_Records:_
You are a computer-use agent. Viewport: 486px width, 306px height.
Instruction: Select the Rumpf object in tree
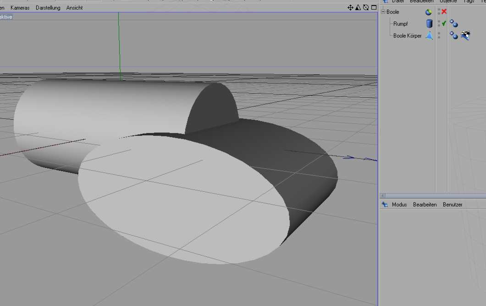tap(400, 24)
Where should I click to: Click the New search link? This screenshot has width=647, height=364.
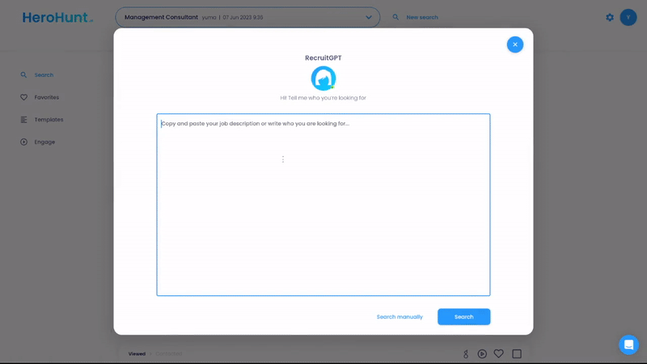(422, 17)
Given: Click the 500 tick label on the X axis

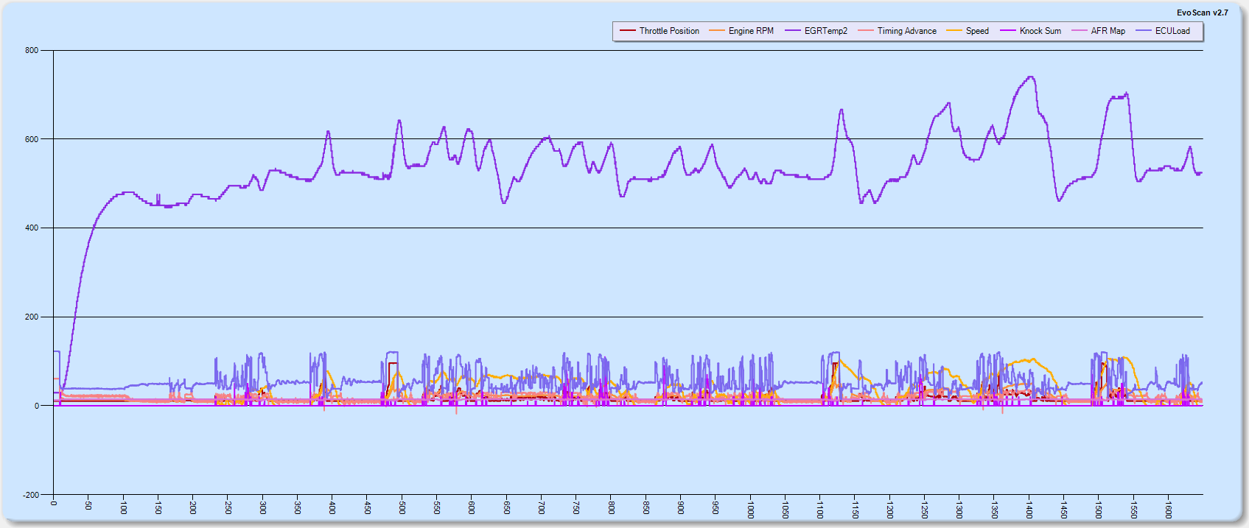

_Written exercise:_
Can you rewrite all the lines above with "screenshot" replaced by "capture" and everything else unchanged? Omit the pictures from your version.

_Response below:_
You are a computer-use agent. Viewport: 486px width, 306px height.
Instruction: Select the Rumpf object in tree
tap(400, 24)
Where should I click to: Click the New search link? This capture has width=647, height=364.
(422, 17)
Given: Click the 500 tick label on the X axis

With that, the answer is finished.